Task requirements =
From the line containing "You are a computer-use agent." to the end of the records, print every line exactly, both ends included, and leave out the pictures.

Pixel coordinate grounding data:
-------

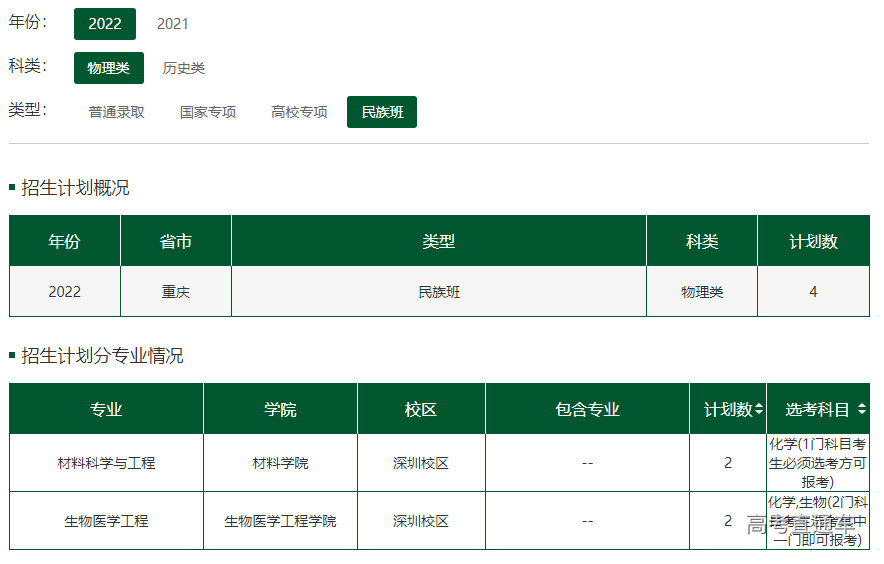
Task: Click 生物医学工程学院 college cell
Action: [280, 521]
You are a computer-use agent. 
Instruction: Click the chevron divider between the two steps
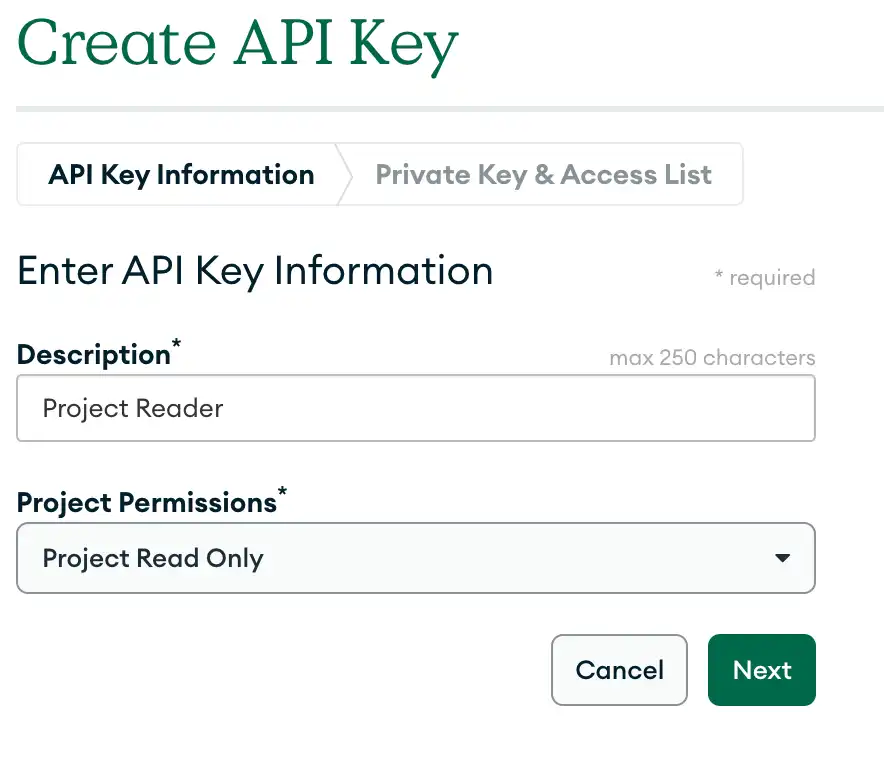345,174
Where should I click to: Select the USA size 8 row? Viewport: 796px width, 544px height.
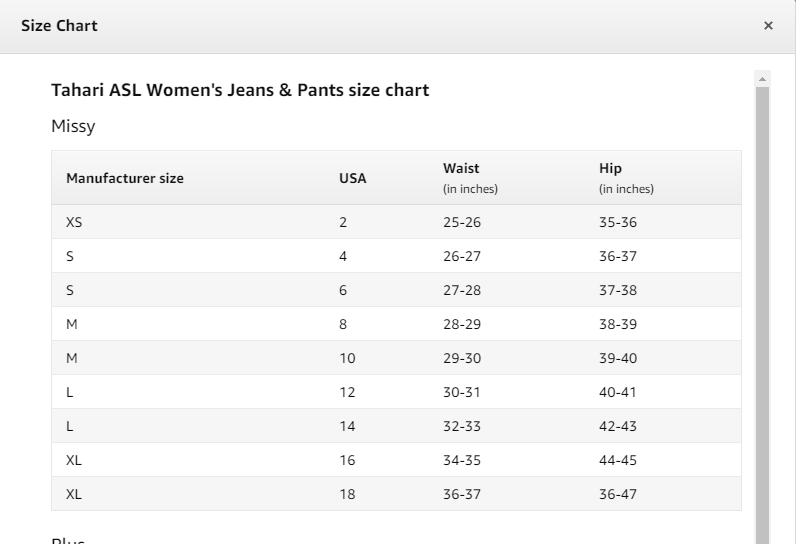click(396, 324)
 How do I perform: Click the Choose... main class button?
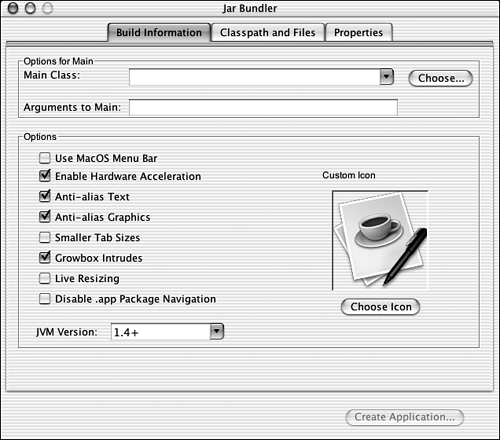pos(440,78)
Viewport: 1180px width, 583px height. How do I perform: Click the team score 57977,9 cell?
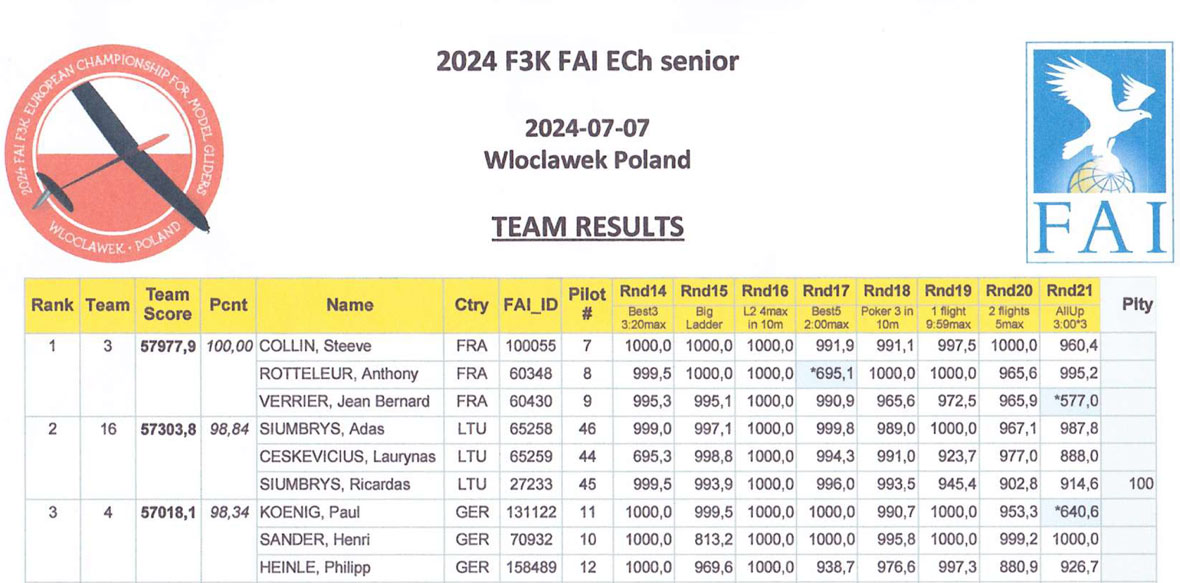(x=167, y=346)
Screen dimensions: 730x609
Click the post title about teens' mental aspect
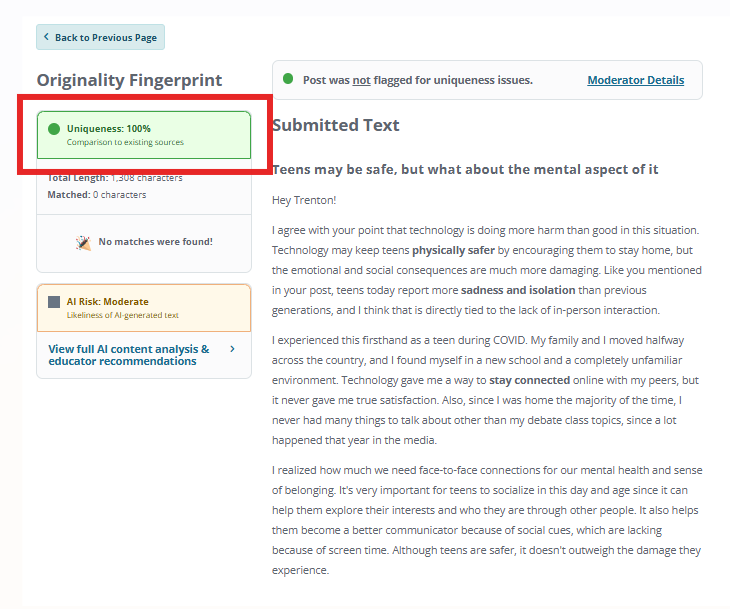click(x=465, y=169)
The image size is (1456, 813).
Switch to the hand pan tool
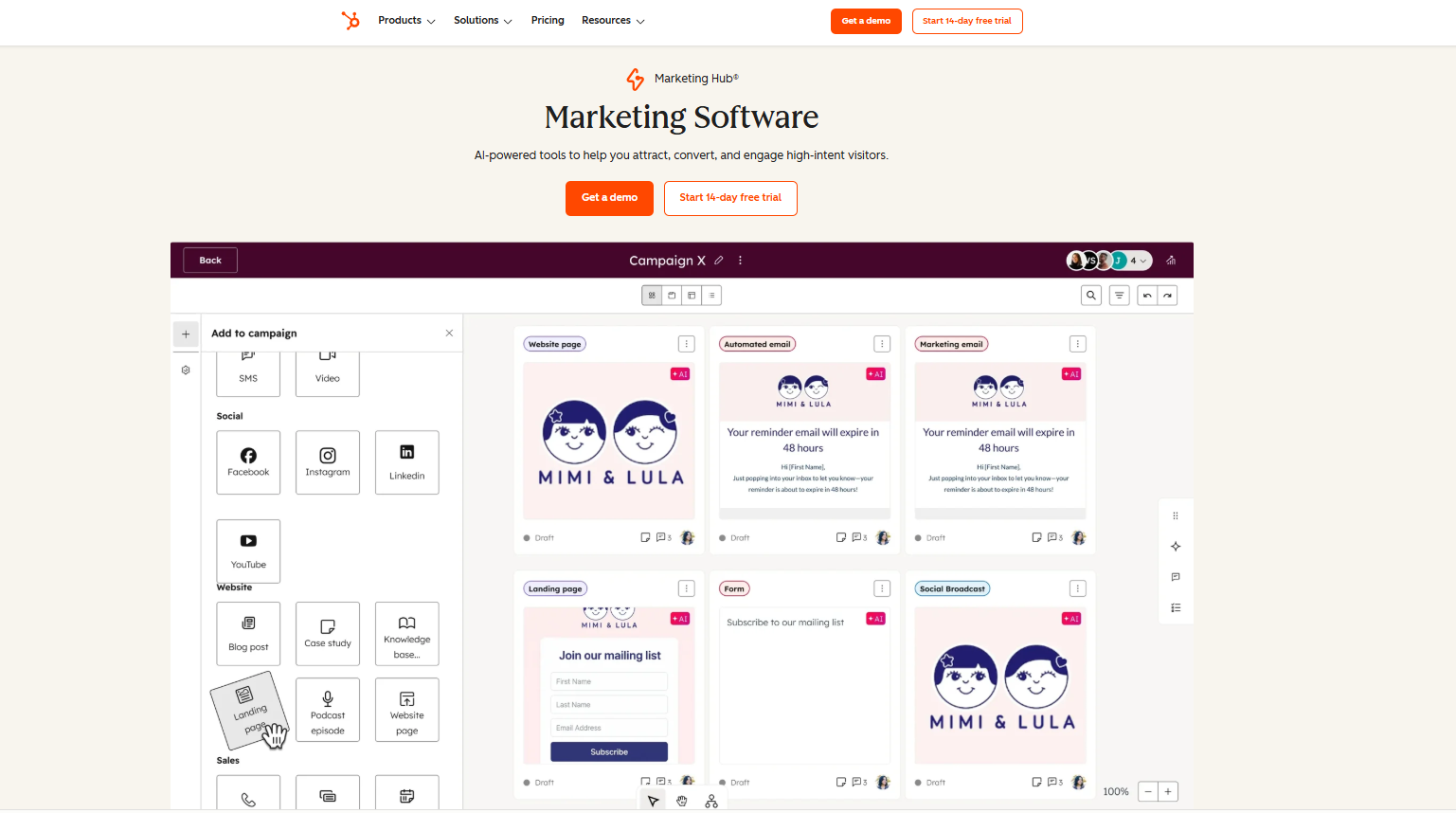681,800
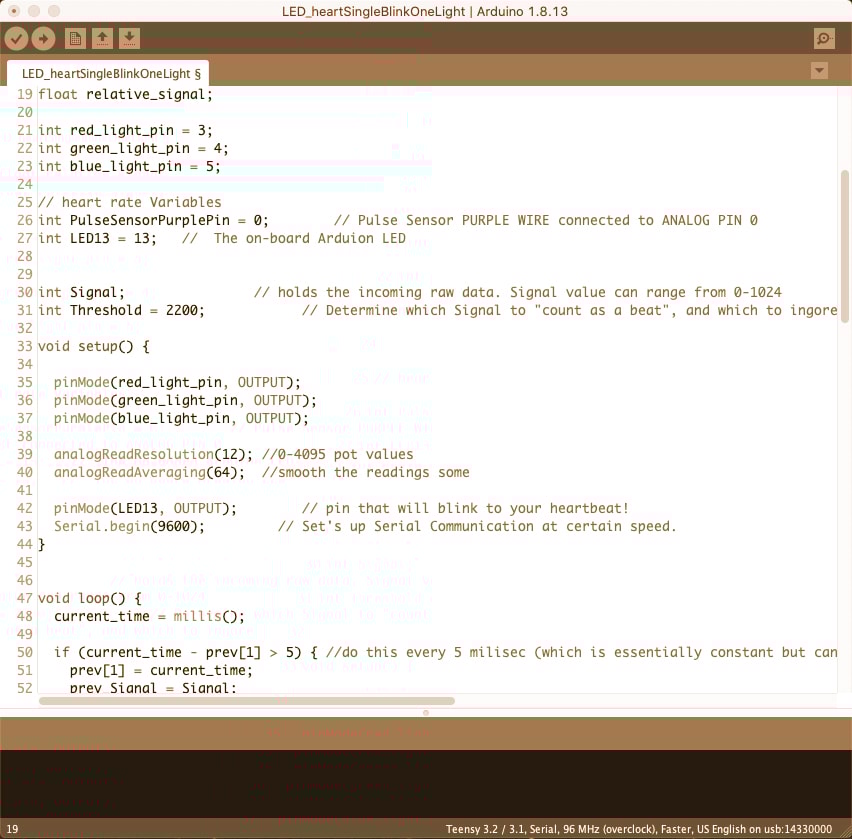Open the Serial Monitor
This screenshot has width=852, height=839.
point(823,39)
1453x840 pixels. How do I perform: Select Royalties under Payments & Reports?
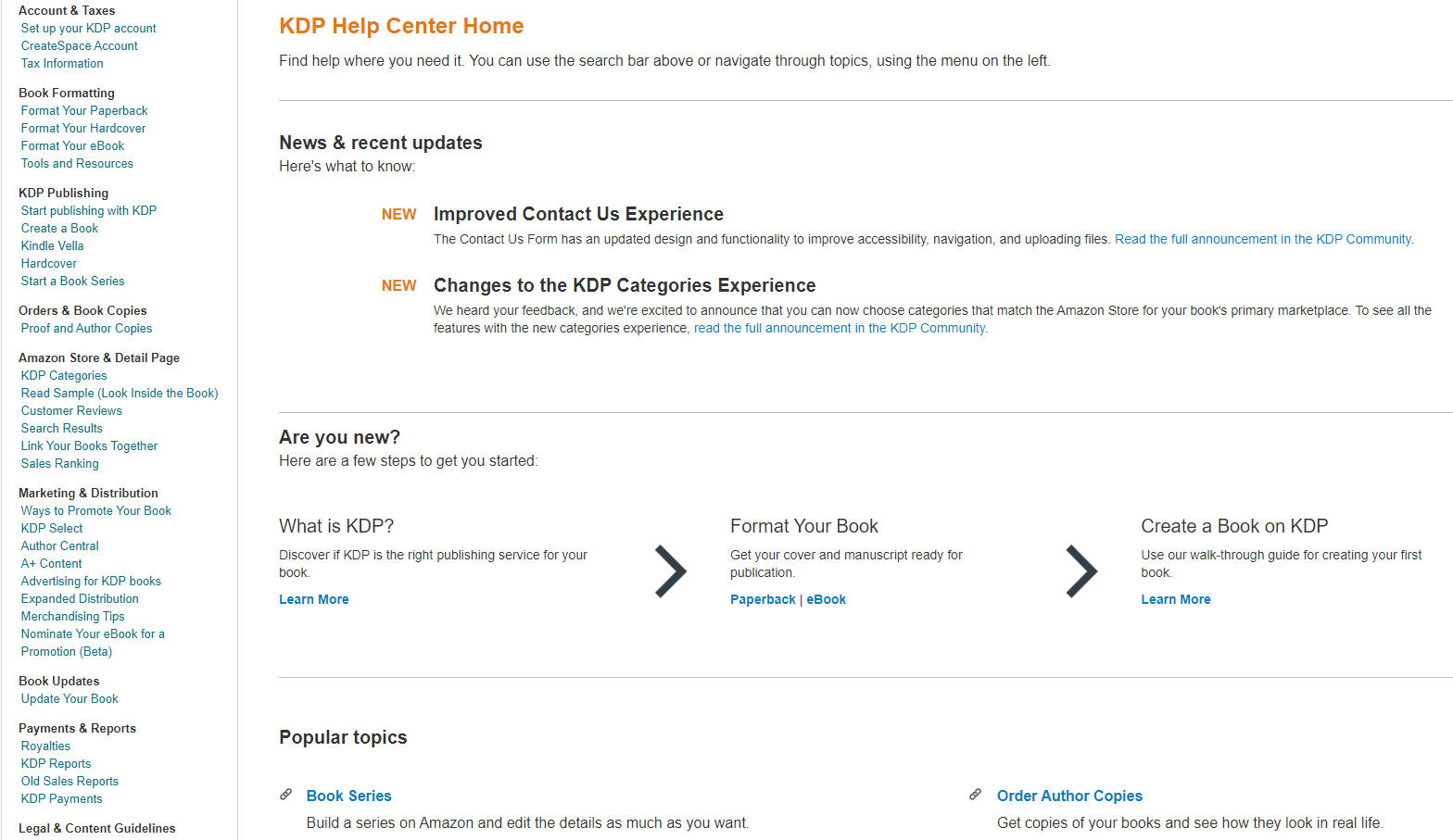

-------

Solved problem =
You are a computer-use agent. 
Instruction: Click the chevron divider between the two steps
345,174
Where should I click to: Select the USA size 8 row? Viewport: 796px width, 544px height.
click(396, 324)
 How do I perform: Click the Choose... main class button?
pos(440,78)
Viewport: 1180px width, 583px height. How do I perform: Click the team score 57977,9 cell?
(x=167, y=346)
Screen dimensions: 730x609
Click the post title about teens' mental aspect
click(x=465, y=169)
The image size is (1456, 813).
Switch to the hand pan tool
681,800
Open the Serial Monitor
This screenshot has width=852, height=839.
point(823,39)
1453x840 pixels. How do I perform: Select Royalties under Payments & Reports?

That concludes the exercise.